J. Willard Thompson (photo by equiphoto.com)

Willard was back in a big way several decades later, when he took the 2001 Monmouth title and had record earnings that year of nearly $1.6 million for his runners, many of whom raced in the colors of his Quiet Winter Farm. Some his most recent stakes winners included Jenny Bean Girl in the 2007 Jersey Girl Handicap and Pinot Grigio, who took the 2014 Open Mind Handicap.

In 1996, Willard won the first Virgil “Buddy” Raines Distinguished Achievement Award, honoring men and women who demonstrated a continuing commitment to the sport of thoroughbred racing and whose conduct has been exemplary for professionalism, integrity and service to the sport.

“It’s very hard to imagine Monmouth Park, and racing, without Willard,” said John F. Heims, Monmouth’s racing secretary.
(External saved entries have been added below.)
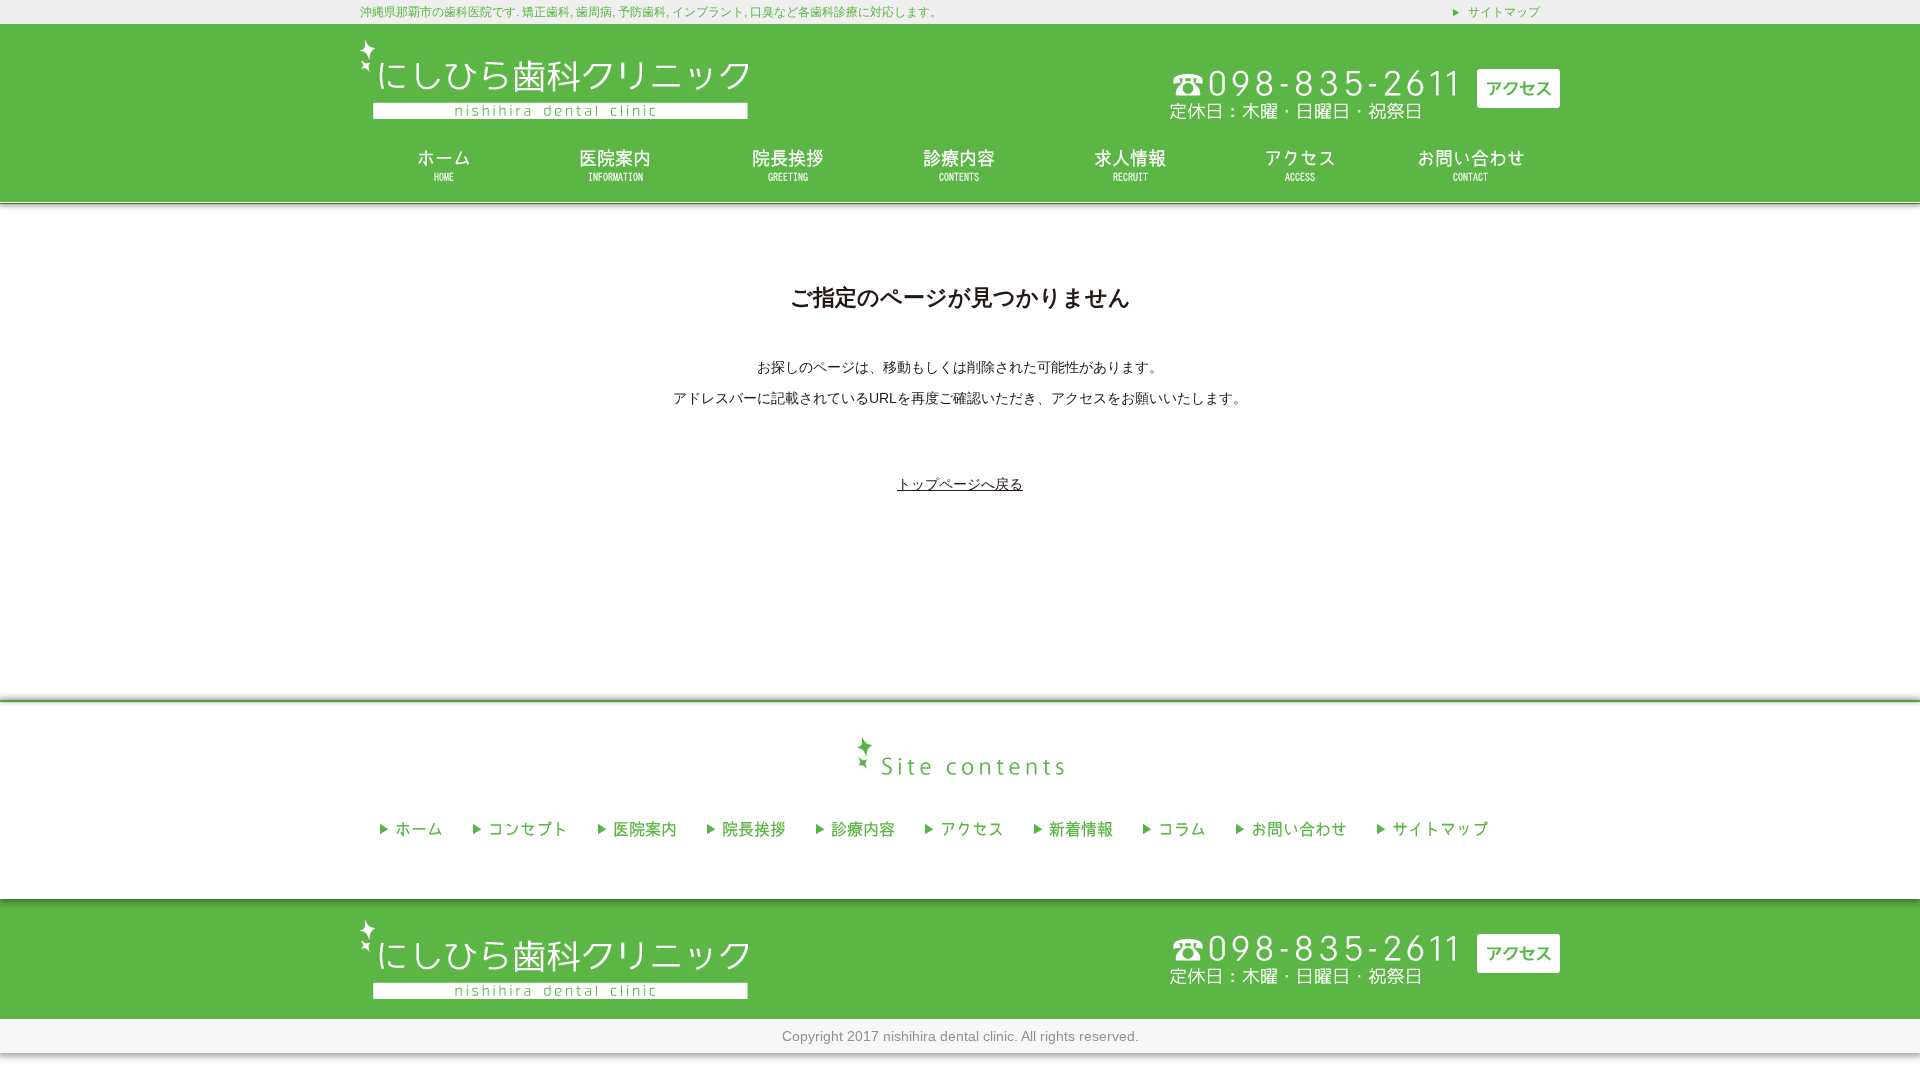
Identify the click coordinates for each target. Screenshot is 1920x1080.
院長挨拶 (788, 165)
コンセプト (528, 829)
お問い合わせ (1471, 165)
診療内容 (959, 165)
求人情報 (1130, 165)
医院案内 (615, 165)
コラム (1182, 829)
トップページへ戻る (960, 484)
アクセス (1300, 165)
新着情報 (1081, 829)
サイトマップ (1504, 12)
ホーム (444, 165)
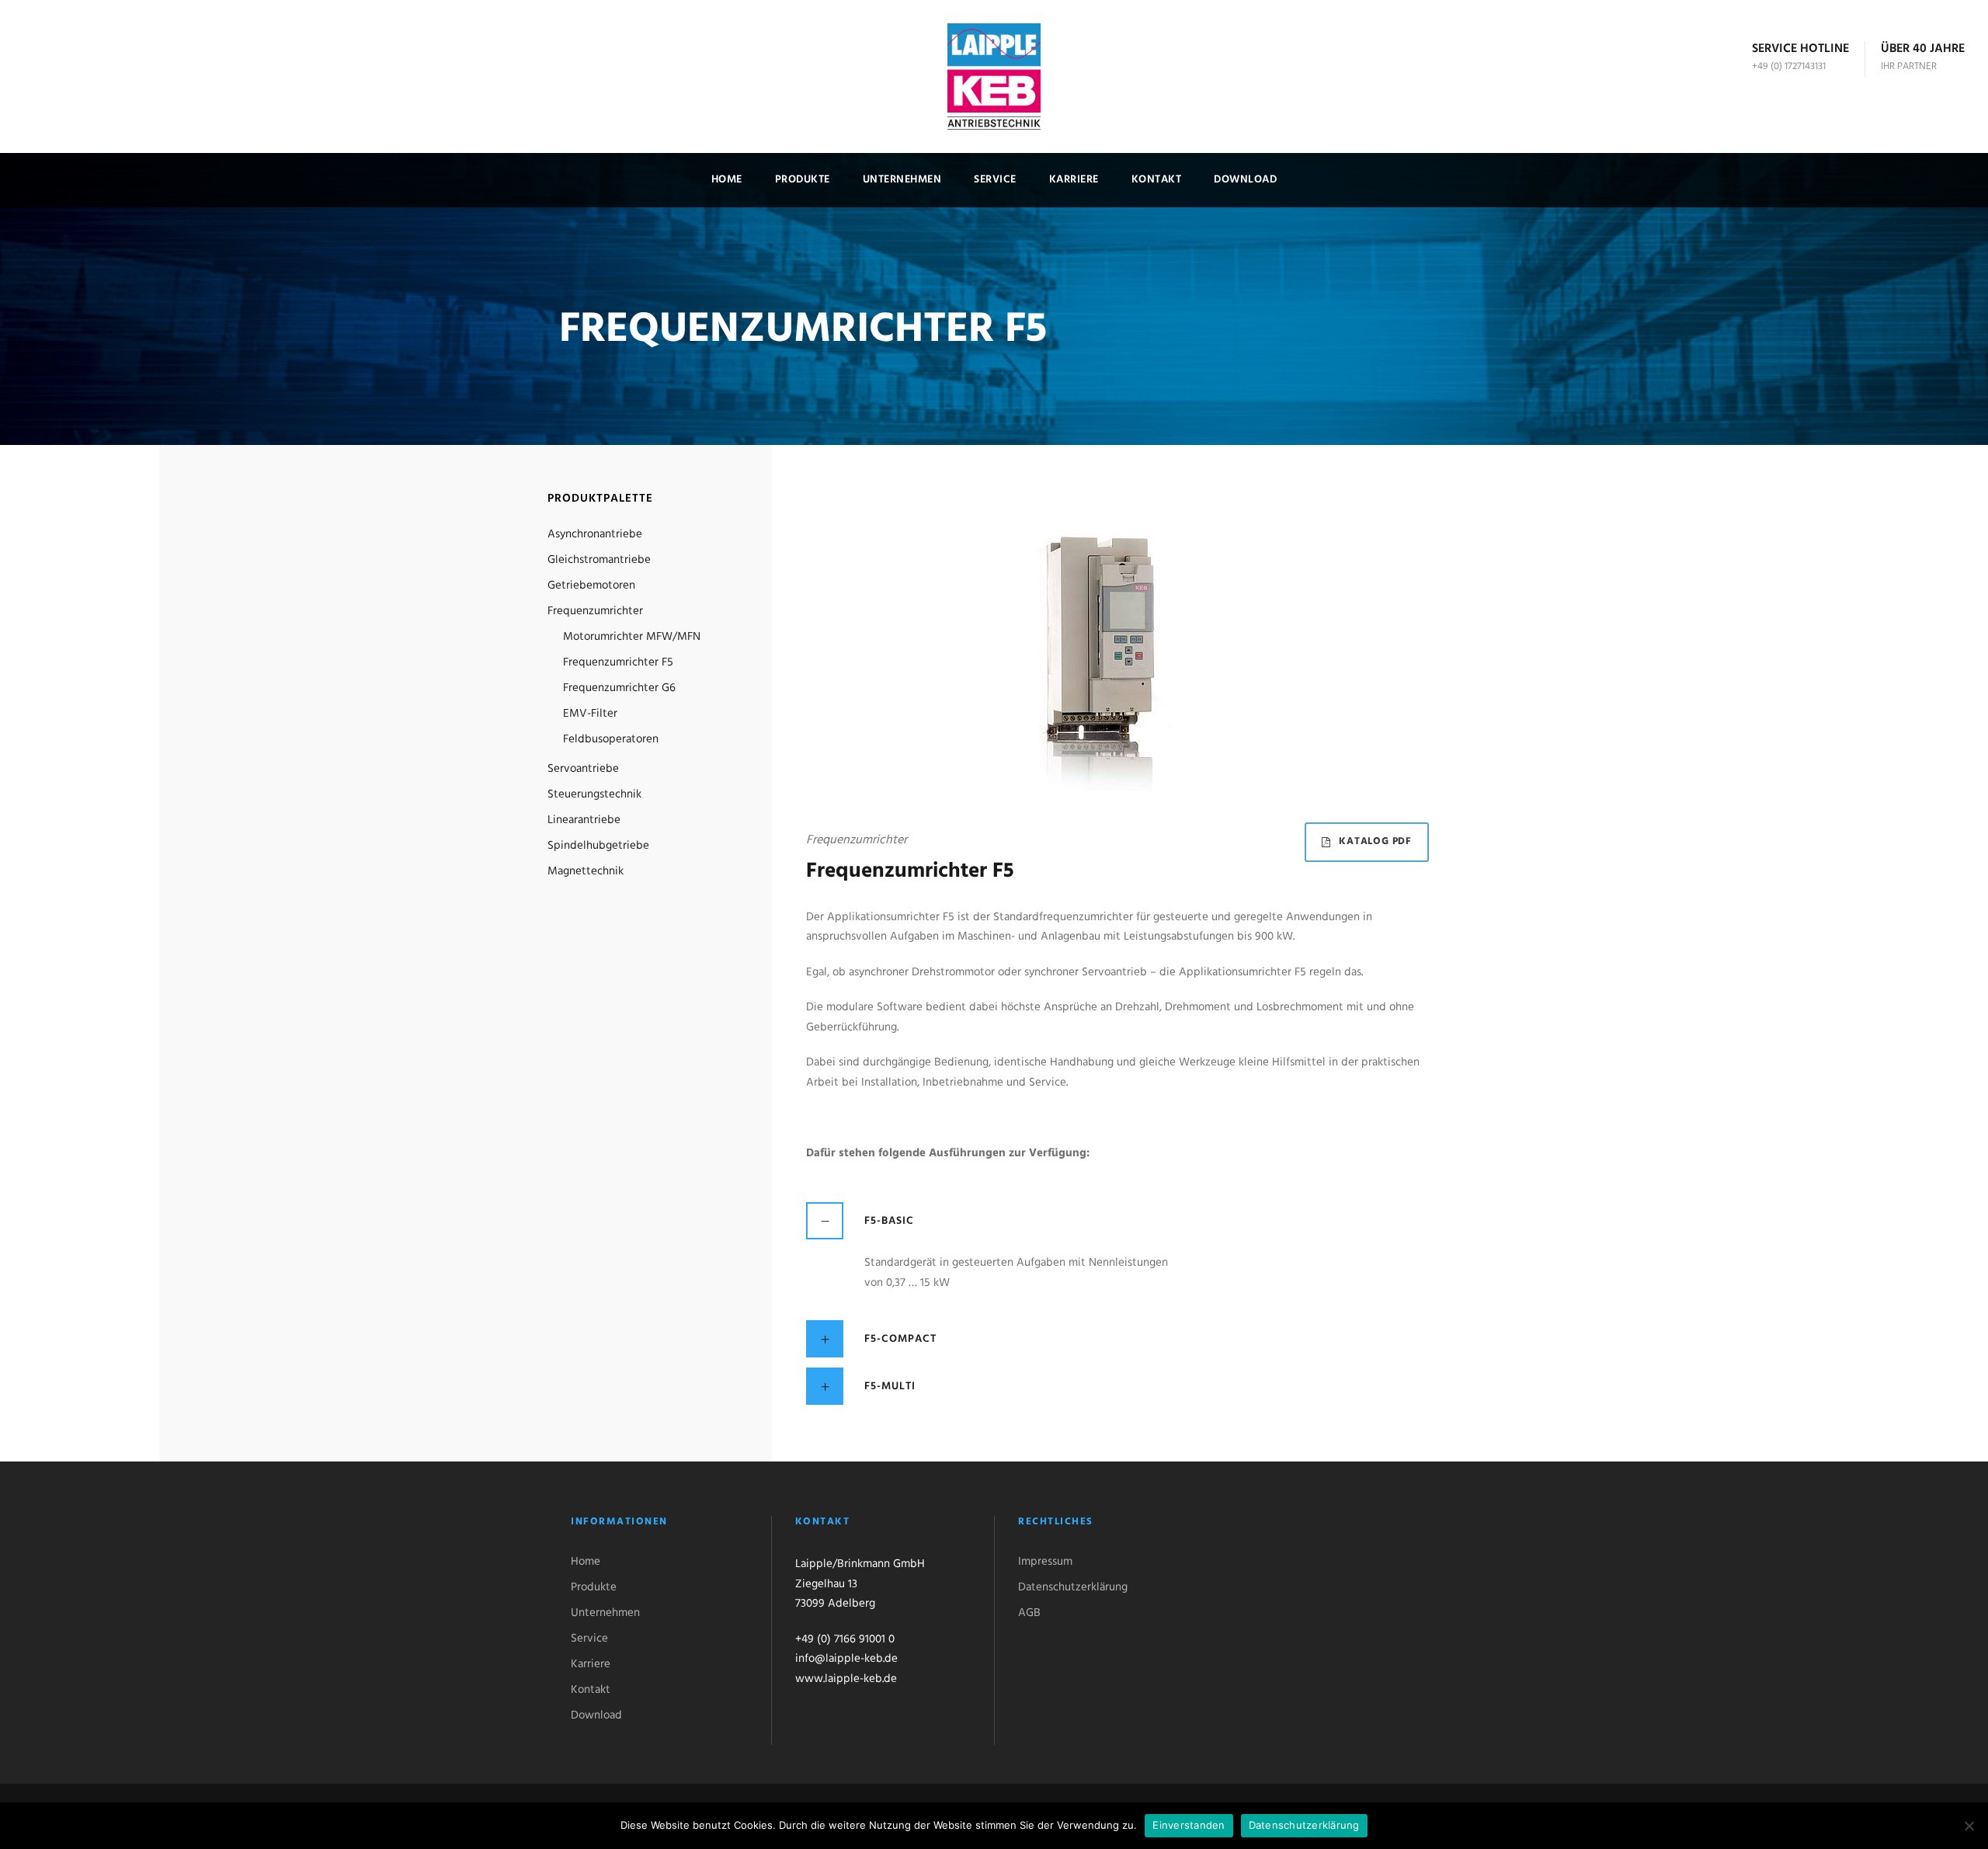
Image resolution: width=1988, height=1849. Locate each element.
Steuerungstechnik (594, 794)
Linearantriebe (583, 820)
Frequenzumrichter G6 (619, 688)
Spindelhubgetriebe (598, 845)
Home (726, 180)
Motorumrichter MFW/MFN (631, 636)
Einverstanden (1188, 1825)
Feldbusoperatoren (611, 739)
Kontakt (1156, 180)
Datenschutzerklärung (1073, 1587)
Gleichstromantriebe (599, 560)
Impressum (1045, 1561)
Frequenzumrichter (595, 611)
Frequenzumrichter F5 (618, 662)
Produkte (802, 180)
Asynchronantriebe (594, 534)
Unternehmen (902, 180)
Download (1245, 180)
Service (995, 180)
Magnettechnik (585, 871)
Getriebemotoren (591, 585)
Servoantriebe (583, 768)
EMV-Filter (590, 713)
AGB (1029, 1613)
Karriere (1074, 180)
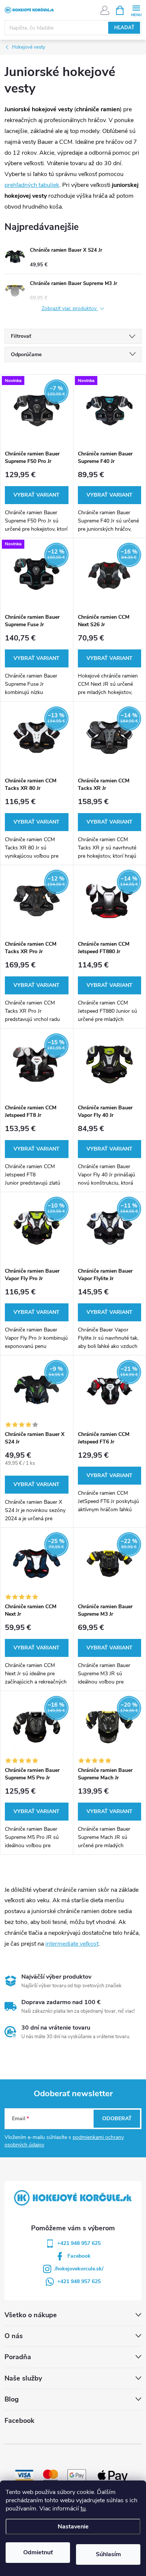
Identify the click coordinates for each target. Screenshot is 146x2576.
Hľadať (124, 27)
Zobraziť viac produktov (70, 309)
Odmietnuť (38, 2552)
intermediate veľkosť (71, 1944)
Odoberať (117, 2118)
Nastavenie (73, 2526)
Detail (37, 495)
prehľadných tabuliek (31, 185)
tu (83, 2508)
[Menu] (136, 10)
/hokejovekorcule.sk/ (79, 2268)
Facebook (79, 2256)
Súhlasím (108, 2554)
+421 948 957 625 (79, 2243)
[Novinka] (110, 410)
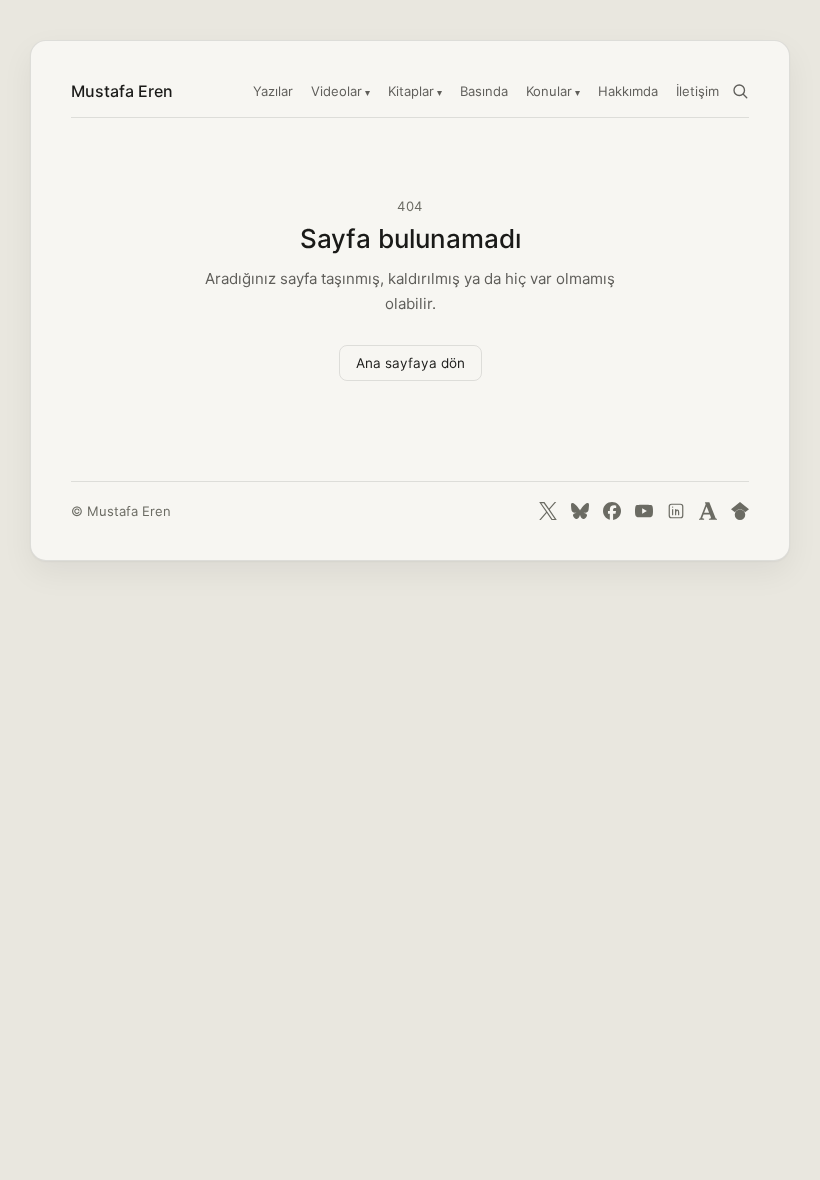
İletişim (697, 91)
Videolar (336, 91)
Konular (549, 91)
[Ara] (740, 91)
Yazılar (273, 91)
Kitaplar (411, 91)
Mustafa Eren (122, 91)
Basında (484, 91)
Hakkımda (628, 91)
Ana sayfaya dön (410, 363)
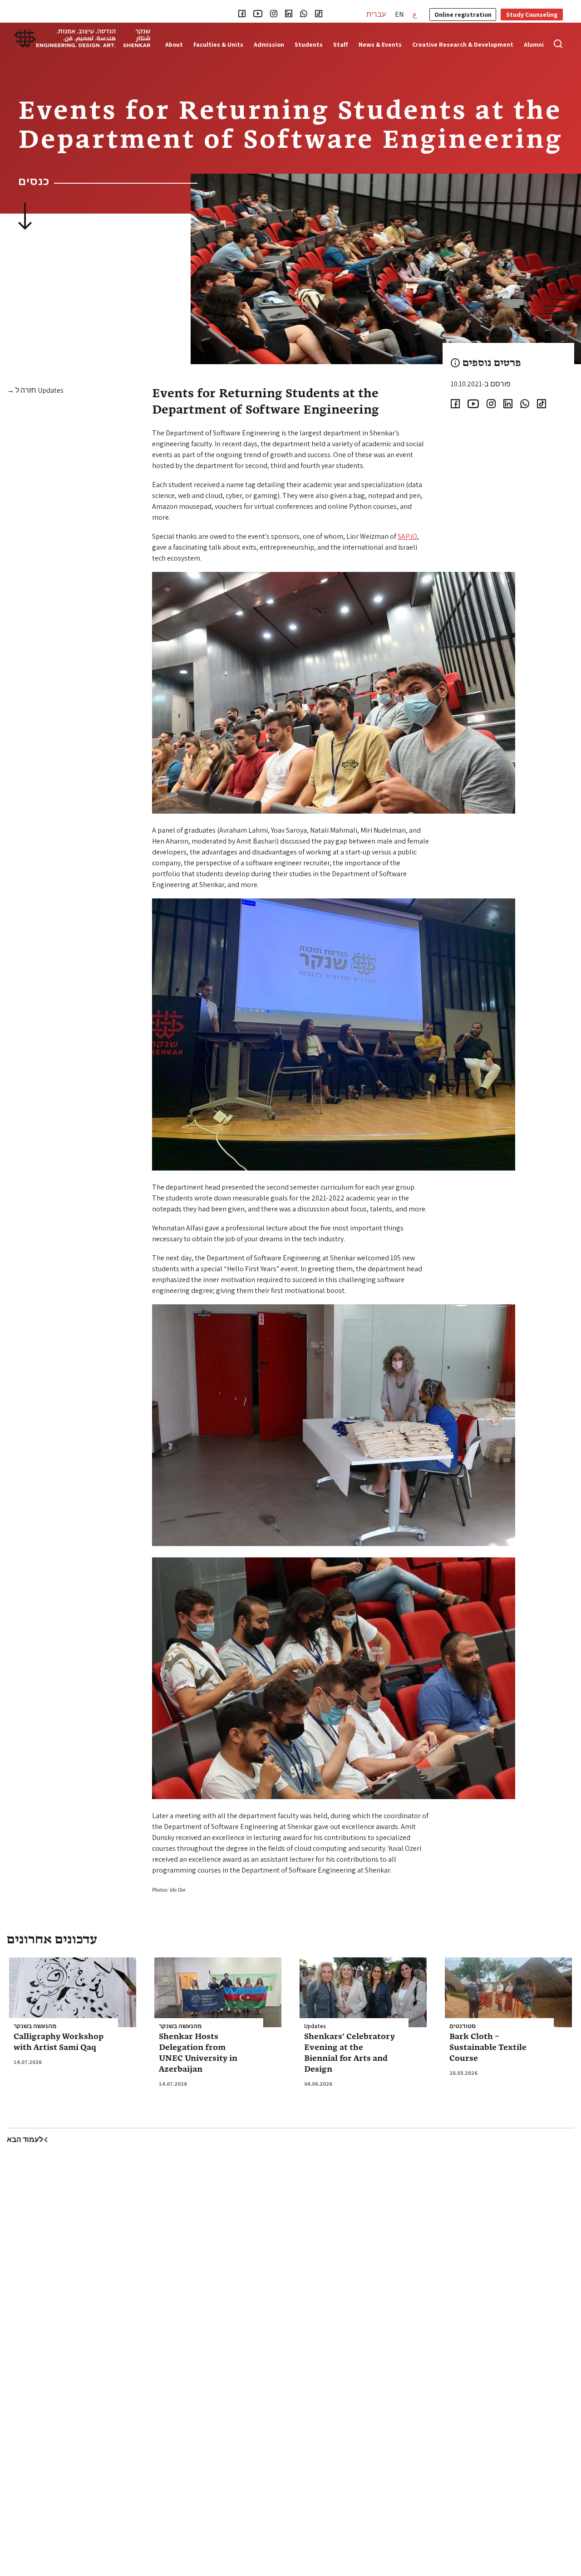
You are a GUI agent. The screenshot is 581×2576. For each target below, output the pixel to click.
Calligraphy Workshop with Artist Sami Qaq (58, 2042)
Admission (269, 45)
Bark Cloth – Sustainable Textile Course (488, 2047)
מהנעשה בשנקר (35, 2026)
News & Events (380, 45)
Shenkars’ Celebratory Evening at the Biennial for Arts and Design (349, 2053)
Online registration (463, 14)
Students (309, 45)
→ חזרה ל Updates (35, 390)
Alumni (534, 45)
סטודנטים (462, 2026)
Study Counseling (531, 14)
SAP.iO (407, 536)
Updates (315, 2026)
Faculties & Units (218, 45)
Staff (340, 45)
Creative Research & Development (462, 45)
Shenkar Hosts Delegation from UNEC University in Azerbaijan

“I’ve had the privilege of calling Willard my friend for nearly 20 years. We had spent countless hours in his office, the clocker’s stand, frontside and my office talking horses, politics and everything in between. With Willard, the generation gap just slipped away as age made no difference. He was kind and generous to everyone in this sport and his passing is a tremendous loss for our industry.”

From 17,863 starters, Thompson won 2,137 races, good for earnings of $30.5 million. With his longtime assistant, Sergio “Victor” Rabadan, Thompson’s most recent starter as a trainer was Snowday on Oct. 26 at Laurel and the most recent starter for his Quiet Winter Farm was Arnold Ziffle, who finished third at Laurel  as Willard watched on the internet, just a few hours before he died.

Thompson was married to the former Carol Hofmann, a show jumper who rode for the U.S. Equestrian Team and died in  2013. An Olympic alternate in 1968, after the Games Carol accepted an invitation from a friend to  “come to Aiken, S.C. for a quiet winter.”

On her second day there, Carol met Willard, and after that, as she always said, “It was definitely not a quiet winter.” But least that gave the couple a name for their Colt’s Neck farm.

Last year, Willard finished a novel, “The Mission,” that he had begun in the 1960s.

As he recalls in the book’s preface, the draft  “was lost moving back and forth between Florida, South Carolina, and New York and never finished. Recently, I found the book in the bottom of my desk drawer. Now, at the age of 82, I finally got around to finishing it.”

The book, available from Barnes and Noble and Amazon, centers on a man who has everything, but is bored, and decides to rob the bank where he works.

“Things seemed simpler back then and in other ways, they’re still the same — people still yearn to be successful without really knowing what that is and whether they have achieved it,” Willard observed.

Proceeds from the book will go to the Retired Racehorse Project in Maryland. Here is a  link to the book’s website.

Willard’s survivors include sons Glenn and Stewart; daughter Julia and nine grandchildren: Julia, Parker, McKenzie, Wyatt, Mizuki, Taylor, Landon, Shelby and Bradyn.

A celebration of Willard’s life will be held in the spring to coincide with the opening of Monmouth Park’s 2019 racing season.